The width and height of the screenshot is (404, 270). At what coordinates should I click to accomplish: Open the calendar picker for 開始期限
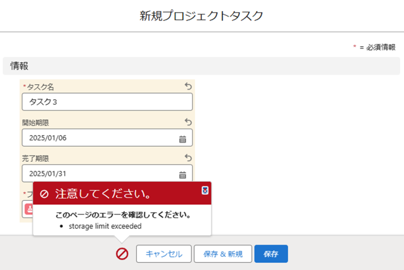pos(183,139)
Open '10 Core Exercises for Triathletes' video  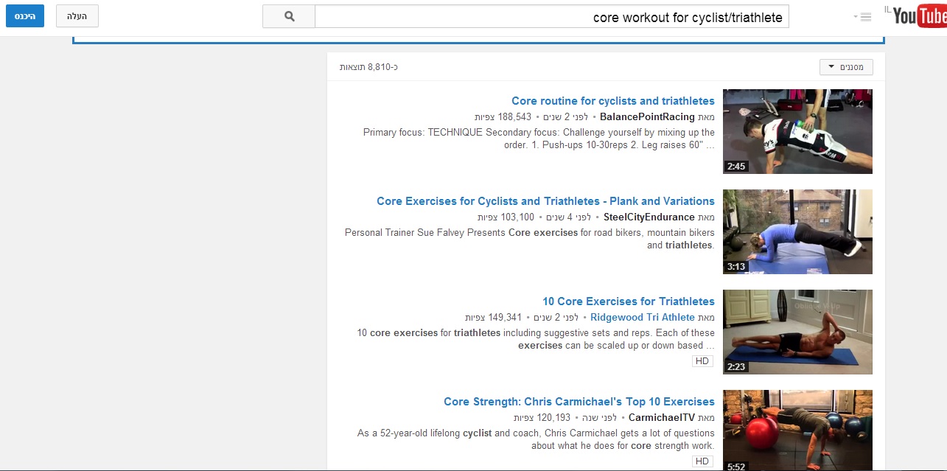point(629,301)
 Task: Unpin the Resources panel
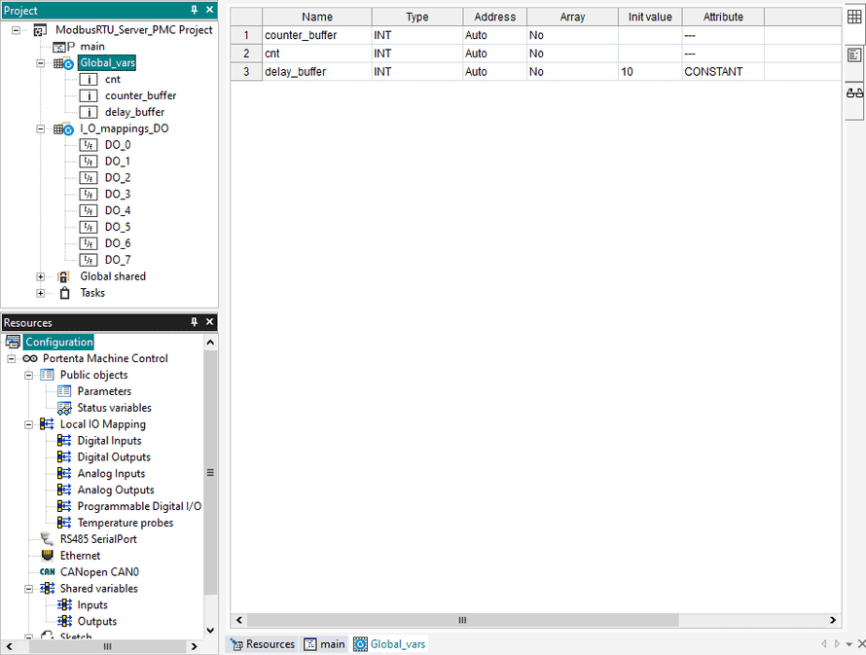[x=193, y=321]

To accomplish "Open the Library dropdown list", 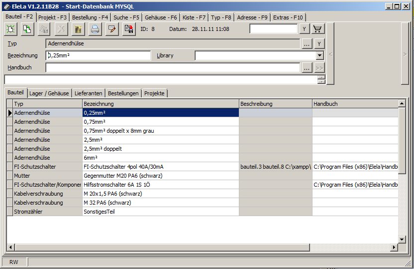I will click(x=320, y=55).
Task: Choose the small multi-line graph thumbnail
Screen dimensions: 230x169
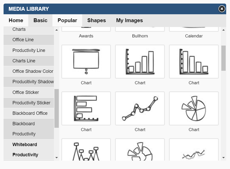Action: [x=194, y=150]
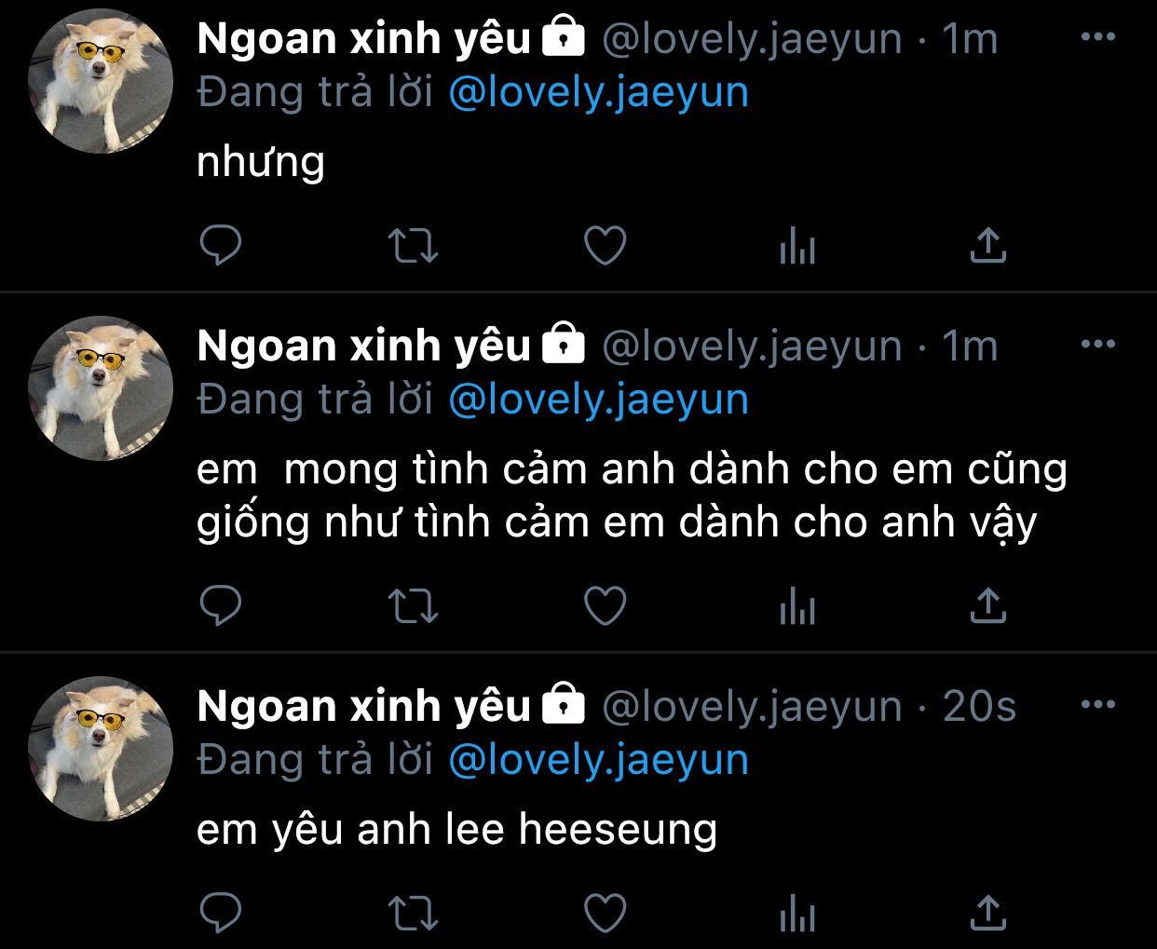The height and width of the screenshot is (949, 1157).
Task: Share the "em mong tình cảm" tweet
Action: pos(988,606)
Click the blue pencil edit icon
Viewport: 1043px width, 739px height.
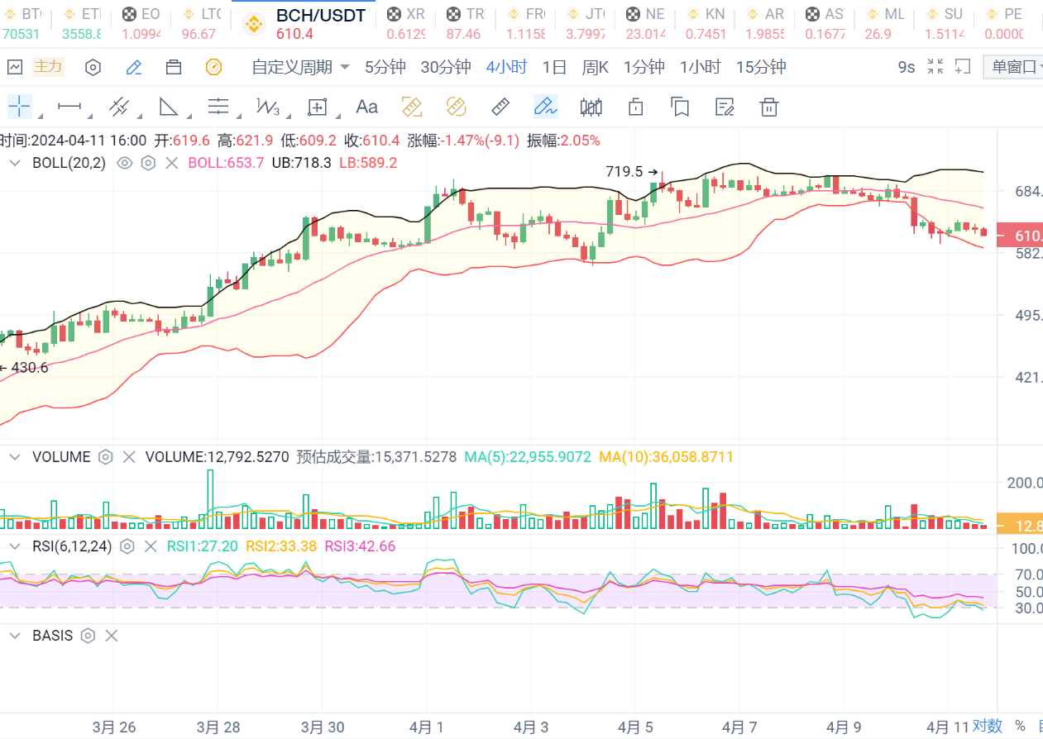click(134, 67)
==============================
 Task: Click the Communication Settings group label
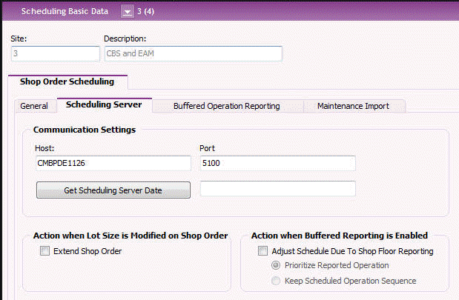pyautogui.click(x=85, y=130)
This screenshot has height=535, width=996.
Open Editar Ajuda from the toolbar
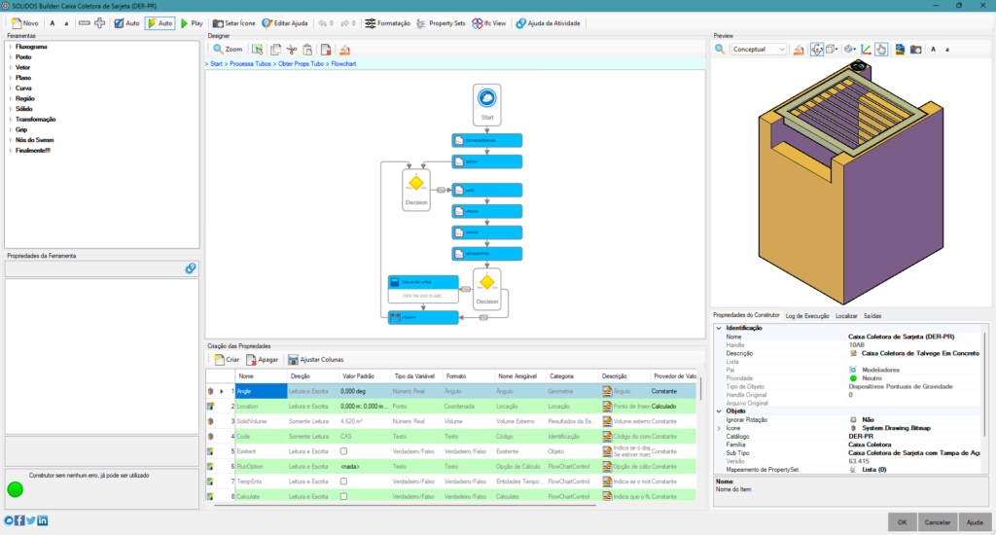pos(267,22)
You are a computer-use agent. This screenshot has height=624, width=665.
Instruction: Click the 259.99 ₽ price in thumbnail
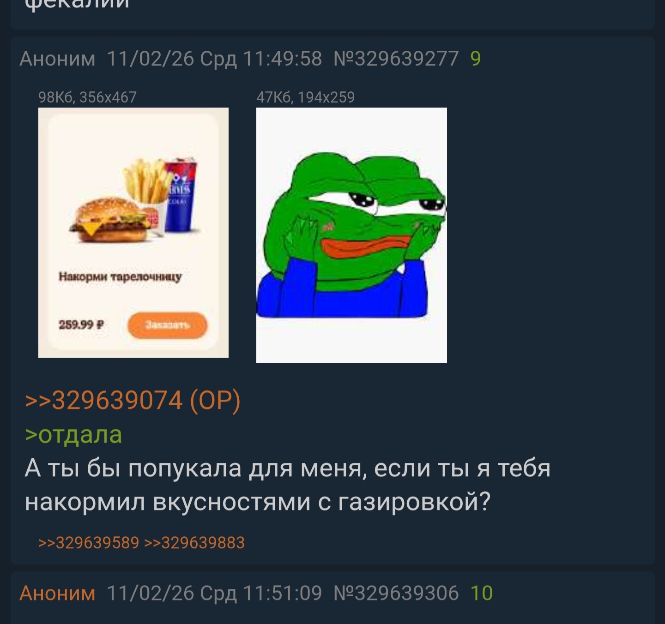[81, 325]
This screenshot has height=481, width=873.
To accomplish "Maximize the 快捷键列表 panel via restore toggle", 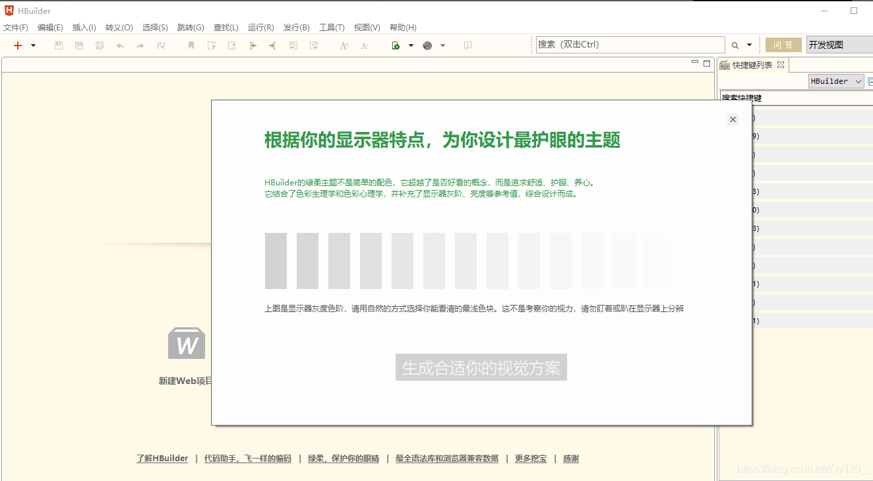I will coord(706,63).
==============================
• WHAT THE EXERCISE ASKS
If a line contains the string "This", include it in the tally; report the final tally for the whole listing and nothing else.

• EXERCISE OUTPUT
3